A Python library for plotting hockey rinks with Matplotlib.

Overview

Hockey Rink

A Python library for plotting hockey rinks with Matplotlib.

Installation

pip install hockey_rink

Current Rinks

The following shows the custom rinks currently available for plotting.

from hockey_rink import NHLRink, IIHFRink, NWHLRink
import matplotlib.pyplot as plt

fig, axs = plt.subplots(1, 3, sharey=True, figsize=(12, 6), gridspec_kw={"width_ratios": [1, 98.4/85, 1]})
nhl_rink = NHLRink(rotation=90)
iihf_rink = IIHFRink(rotation=90)
nwhl_rink = NWHLRink(rotation=90)
axs[0] = nhl_rink.draw(ax=axs[0])
axs[1] = iihf_rink.draw(ax=axs[1])
axs[2] = nwhl_rink.draw(ax=axs[2])

The NWHL logo comes from the NWHL site.

Customization

There is also room for customization.
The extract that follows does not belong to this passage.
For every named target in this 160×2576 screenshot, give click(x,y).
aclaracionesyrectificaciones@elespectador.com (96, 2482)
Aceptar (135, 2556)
The image at the top was created as follows:

rink = Rink(rotation=45, boards={"length": 150, "width": 150, "radius": 75})

Rinks also allow for additional features to be added. Custom features should inherit from RinkFeature and override the _get_centered_xy method. The draw method can also be overridden if the desired feature can't be drawn with a matplotlib Polygon, though _get_centered_xy should still provide the feature's boundaries. CircularImage provides an example of this by inheriting from RinkCircle.

If a custom feature is to be constrained to only display within the rink, the returned object needs to have a set_clip_path method.

Plots

There are currently wrappers available for the following Matplotlib plots:
- plot
- scatter
- arrow
- hexbin
- pcolormesh (heatmap in Hockey Rink)
- contour
- contourf

If you'd like to bypass the wrappers, you can convert coordinates to the proper scale with convert_xy:

rink = Rink()
x, y = rink.convert_xy(x, y)

When plotting to a partially drawn surface, the plot will be applied to the entire rink, not what's visible. This can be avoided by setting plot_range (or plot_xlim and plot_ylim) in the plotting functions where they're available.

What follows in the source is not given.